Before finishing the question, I looked into this some more and found the answer: RFC 5987 encoding (assuming the HTTP server at the other end handles that correctly).
I was able to do this in my BASH script, thanks to an answer to a related question (how to URL-encode within BASH). See the answer Here is the pure BASH answer to the question URLEncode from a bash script
My code to do the encoding:
#-----------------------------------------------
# RFC 5987 encode a string
#
# Input string is in parameter $1.
# Result is stored in global variable URL_ENCODED_STR
#-----------------------------------------------
function rfc5987_encode ()
{
local string="${1}"
local strlen=${#string}
local encoded=
local pos
local c
local o
local TICK=\'
#
# Set up encoded string preamble, which is:
# charset "'" [ language ] "'" value-chars
#
encoded="UTF-8${TICK}${TICK}"
#
# Loop through string, examining each character.
# Safe characters are copied to new string as-is.
# Unsafe characters are copied as '%' and the hex code
# of the character (using the bash built-in 'printf').
#
# Safe characters are:
# ALPHA / DIGIT
# "!" / "#" / "$" / "&" / "+" / "-" / "."
# "^" / "_" / "\`" / "|" / "~"
#
for (( pos=0 ; pos < strlen ; pos++ )); do
c=${string:$pos:1} # 'c' is current character
case "$c" in
[\!\#$\&+-.\^_\`\|~a-zA-Z0-9] ) # safe characters copied as-is
o="${c}"
;;
* ) # everything else is encoded
printf -v o '%%%02x' "'$c"
esac
encoded+="${o}" # 'o' is output character
done
URL_ENCODED_STR="${encoded}"
}
In accordance with RFC 5987, one also has to add an asterisk to the end of the header field name.

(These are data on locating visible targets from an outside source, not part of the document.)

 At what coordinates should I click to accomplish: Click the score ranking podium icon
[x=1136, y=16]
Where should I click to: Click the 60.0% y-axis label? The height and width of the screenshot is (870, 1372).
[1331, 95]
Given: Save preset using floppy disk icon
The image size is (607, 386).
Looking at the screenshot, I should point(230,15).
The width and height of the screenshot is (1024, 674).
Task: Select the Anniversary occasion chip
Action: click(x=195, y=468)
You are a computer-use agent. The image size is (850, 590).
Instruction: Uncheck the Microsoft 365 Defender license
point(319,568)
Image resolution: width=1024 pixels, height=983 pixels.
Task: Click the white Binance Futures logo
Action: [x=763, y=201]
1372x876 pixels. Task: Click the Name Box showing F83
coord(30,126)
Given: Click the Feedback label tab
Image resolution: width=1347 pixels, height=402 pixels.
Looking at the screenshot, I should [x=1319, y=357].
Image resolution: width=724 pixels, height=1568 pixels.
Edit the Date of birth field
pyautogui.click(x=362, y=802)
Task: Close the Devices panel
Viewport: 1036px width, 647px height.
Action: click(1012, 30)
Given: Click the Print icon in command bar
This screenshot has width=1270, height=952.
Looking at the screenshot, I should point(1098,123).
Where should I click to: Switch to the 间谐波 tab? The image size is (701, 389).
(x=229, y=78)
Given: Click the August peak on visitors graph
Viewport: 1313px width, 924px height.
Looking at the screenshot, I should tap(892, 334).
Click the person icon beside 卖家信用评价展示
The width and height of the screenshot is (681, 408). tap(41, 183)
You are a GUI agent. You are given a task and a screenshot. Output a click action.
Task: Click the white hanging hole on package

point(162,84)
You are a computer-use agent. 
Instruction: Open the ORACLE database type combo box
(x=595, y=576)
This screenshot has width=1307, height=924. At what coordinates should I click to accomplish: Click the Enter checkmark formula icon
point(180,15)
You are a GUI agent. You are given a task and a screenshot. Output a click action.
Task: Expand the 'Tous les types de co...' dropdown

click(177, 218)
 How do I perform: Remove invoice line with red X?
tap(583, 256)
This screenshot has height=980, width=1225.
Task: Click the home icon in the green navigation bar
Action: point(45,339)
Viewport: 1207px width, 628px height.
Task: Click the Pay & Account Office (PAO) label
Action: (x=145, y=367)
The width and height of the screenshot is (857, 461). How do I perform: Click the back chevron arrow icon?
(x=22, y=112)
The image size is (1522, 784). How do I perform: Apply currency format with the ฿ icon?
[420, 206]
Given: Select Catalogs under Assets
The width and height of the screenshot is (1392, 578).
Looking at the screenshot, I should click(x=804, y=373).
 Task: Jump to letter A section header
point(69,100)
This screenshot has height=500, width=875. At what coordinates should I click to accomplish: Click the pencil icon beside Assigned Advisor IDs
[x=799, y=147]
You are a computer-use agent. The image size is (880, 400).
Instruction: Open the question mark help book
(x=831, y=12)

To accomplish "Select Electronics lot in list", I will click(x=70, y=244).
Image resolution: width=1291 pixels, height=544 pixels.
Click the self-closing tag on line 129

Using this, the multi-line string:
This is line one.
This is line two.
This is line four (line three was blank).
Lots of "special" and 'funny' characters might lurk here, you know?
When sent in a header field named X-Foo-Caption
, ends up as:
curl -H X-Foo-Caption*:UTF-8''This%20is%20line%20one.%0dThis%20is%20line%20two.%0d%0dThis%20is%20line%20four%20%28line%20three%20was%20blank%29.%0dLots%20of%20%22special%22%20and%20%27funny%27%20characters%20might%20lurk%20here,%20you%20know%3f -H 'X-Smug-Keywords: blank;lines;funny;characters;weird special stuff;who knows?;
To my utter amazement, the server handles this just fine.
Note that this is not URL encoding. URL encoding is used for URLs, while RFC 5987 encoding is used for HTTP headers. The end results are often different, because the two have different sets of safe characters and slightly different outputs. Examples:
Original URL-encoded RFC 5987 Encoding:
======== =========== ==================
"a space" a%20space UTF-8''a%20space
"foo" foo UTF-8''foo
"100%" 100%25 UTF-8''100%25
"$10.30" %2410.30 UTF-8''$10.30
"#1 fun" %231%20fun UTF-8''#1%20fun
Note also that the HTTP header needs to have an asterisk appended, to indicate that the value has been RFC 5987 encoded, so X-Foo: #1 fun
gets sent in HTTP as X-Foo*: UTF-8''#1%20fun